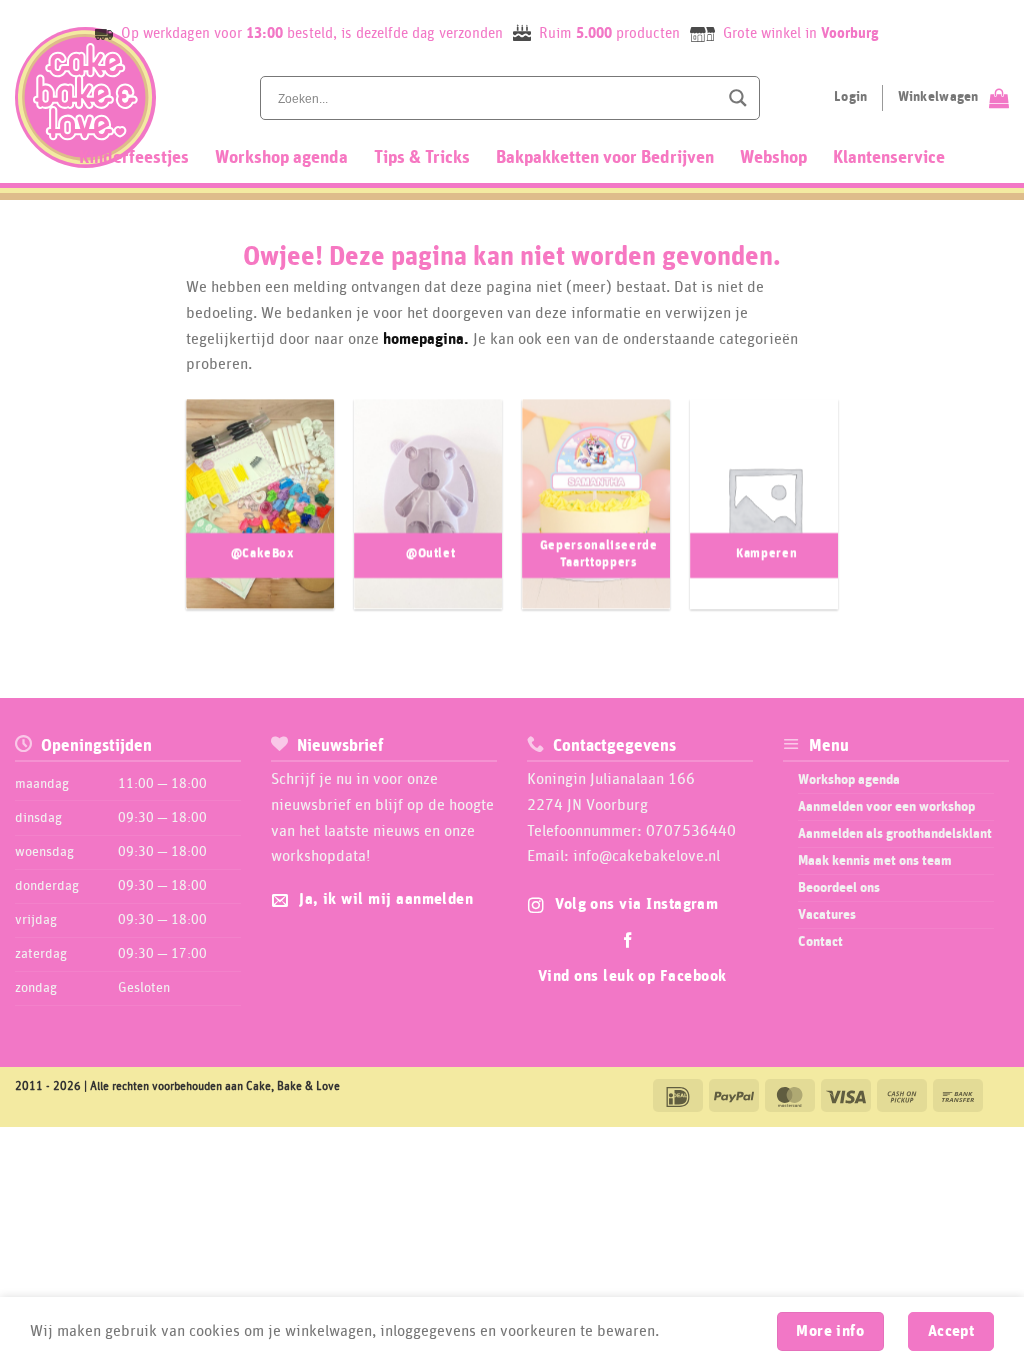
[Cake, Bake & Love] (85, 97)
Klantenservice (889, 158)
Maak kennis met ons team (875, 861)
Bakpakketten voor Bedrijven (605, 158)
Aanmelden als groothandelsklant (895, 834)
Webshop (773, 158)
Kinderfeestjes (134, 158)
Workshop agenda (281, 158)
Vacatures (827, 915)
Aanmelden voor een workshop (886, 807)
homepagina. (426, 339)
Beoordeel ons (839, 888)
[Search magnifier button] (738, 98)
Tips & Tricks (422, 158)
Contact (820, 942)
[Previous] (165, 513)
+ + + +
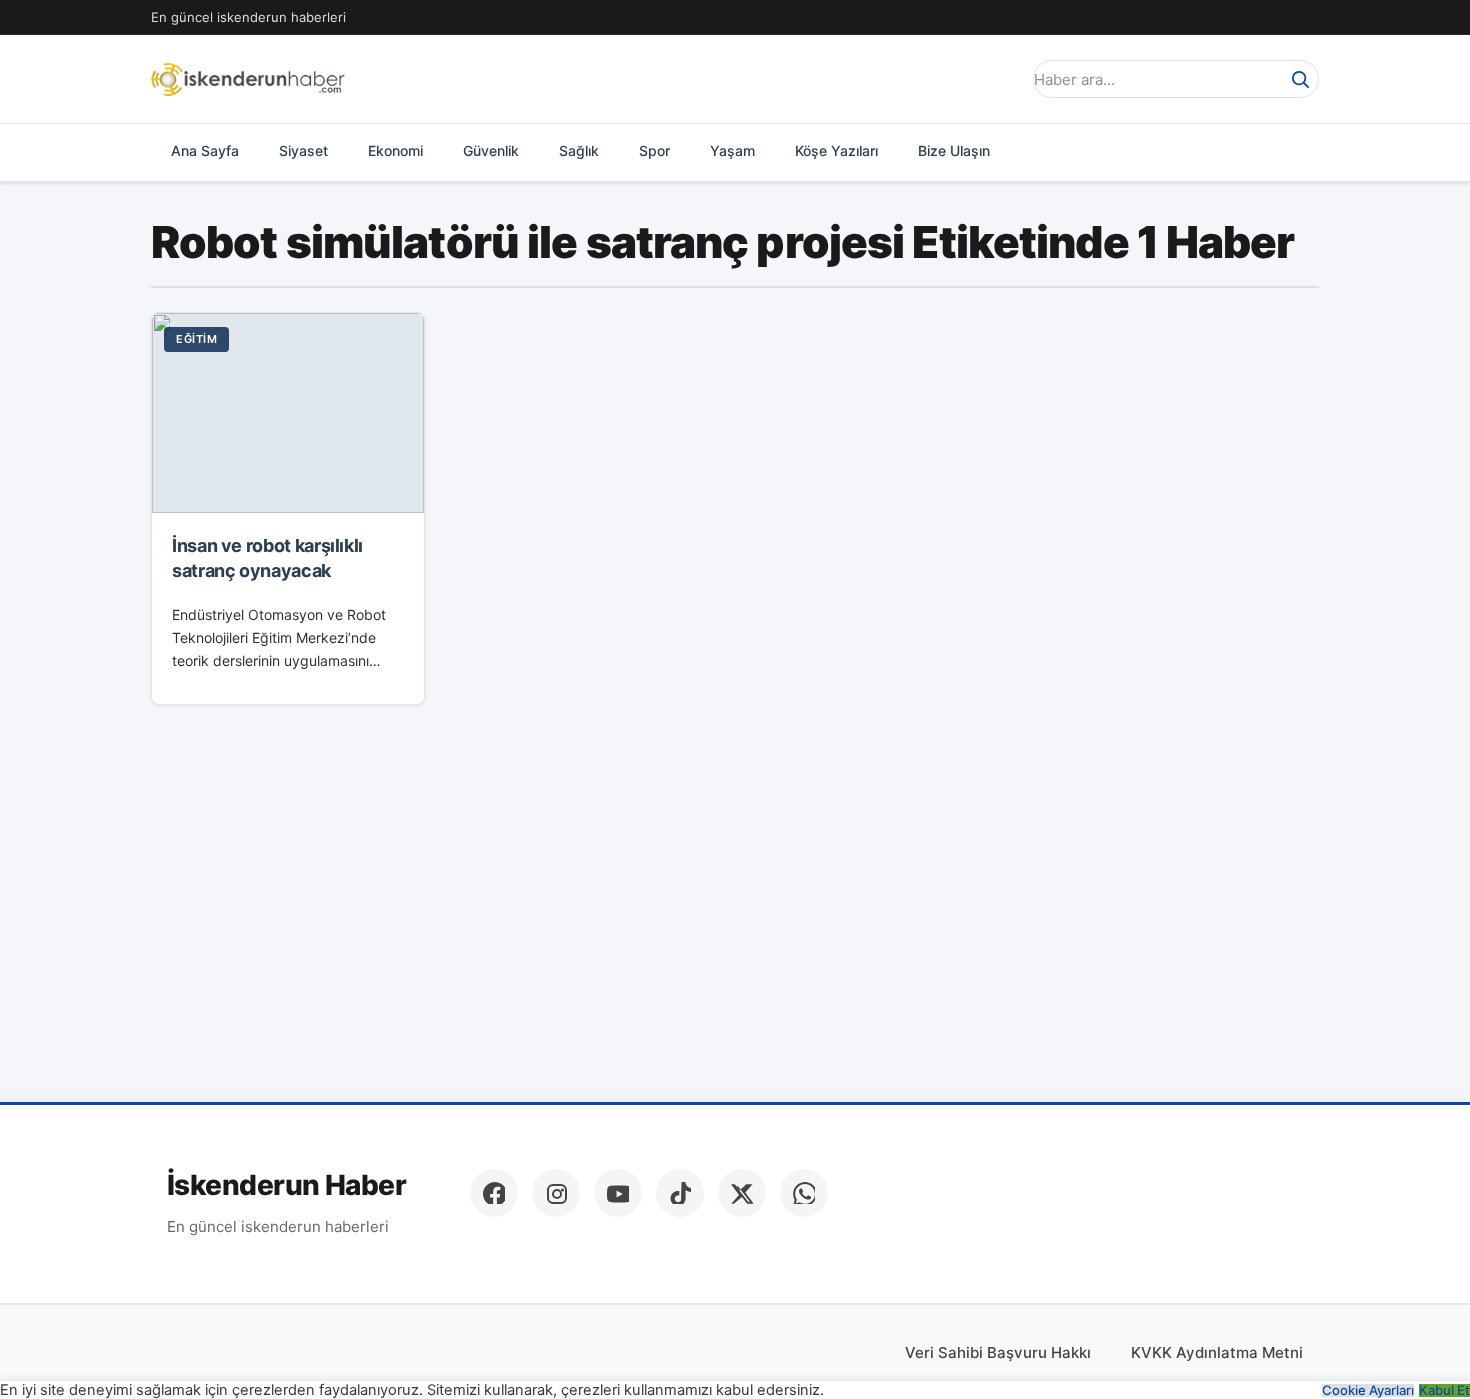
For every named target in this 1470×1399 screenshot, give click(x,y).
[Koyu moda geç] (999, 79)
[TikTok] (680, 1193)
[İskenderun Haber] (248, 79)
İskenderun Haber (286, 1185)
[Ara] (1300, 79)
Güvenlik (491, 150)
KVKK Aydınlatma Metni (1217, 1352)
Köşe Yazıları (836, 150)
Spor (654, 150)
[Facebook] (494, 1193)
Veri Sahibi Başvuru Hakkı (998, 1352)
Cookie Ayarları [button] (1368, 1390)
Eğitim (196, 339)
+ + + +
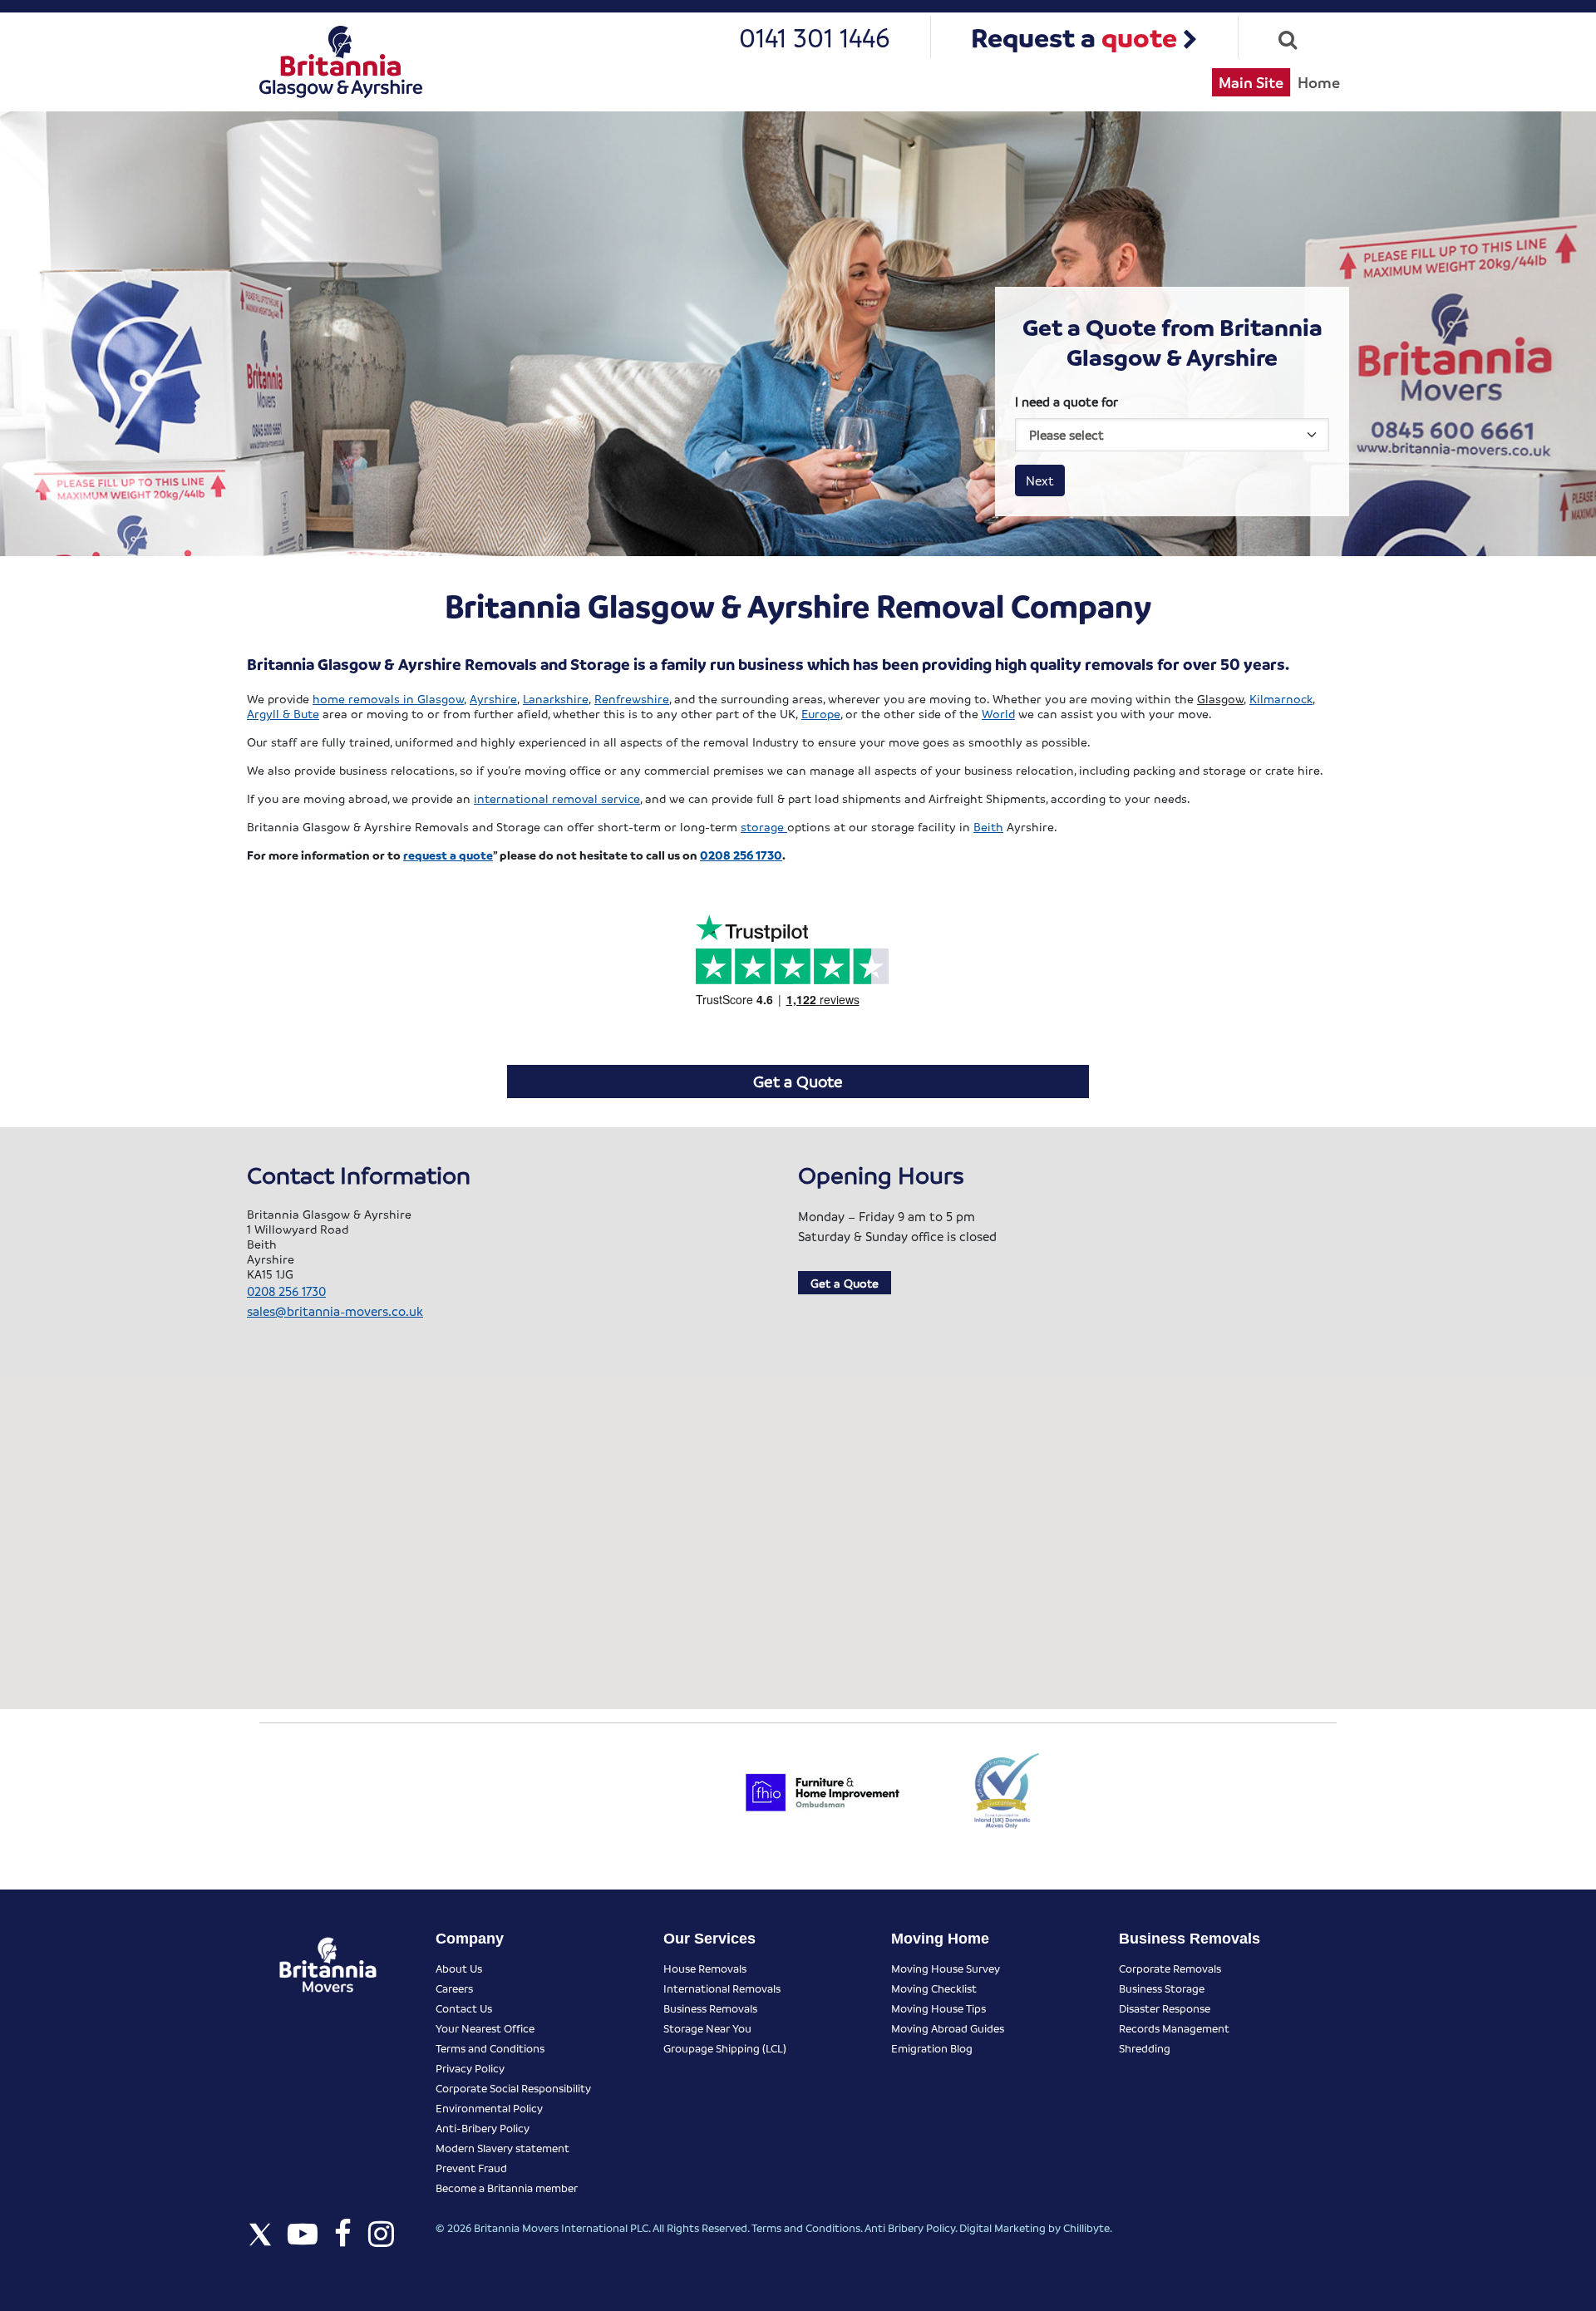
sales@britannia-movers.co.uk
+ + + +
In the entries above, find the line holding "Aanmelden als groothandelsklant (895, 834)" and the line holding "[Previous] (165, 513)", then retype exactly those two lines and every line between them, and nothing else.

Aanmelden als groothandelsklant (895, 834)
Webshop (773, 158)
Kinderfeestjes (134, 158)
Workshop agenda (281, 158)
Vacatures (827, 915)
Aanmelden voor een workshop (886, 807)
homepagina. (426, 339)
Beoordeel ons (839, 888)
[Search magnifier button] (738, 98)
Tips & Tricks (422, 158)
Contact (820, 942)
[Previous] (165, 513)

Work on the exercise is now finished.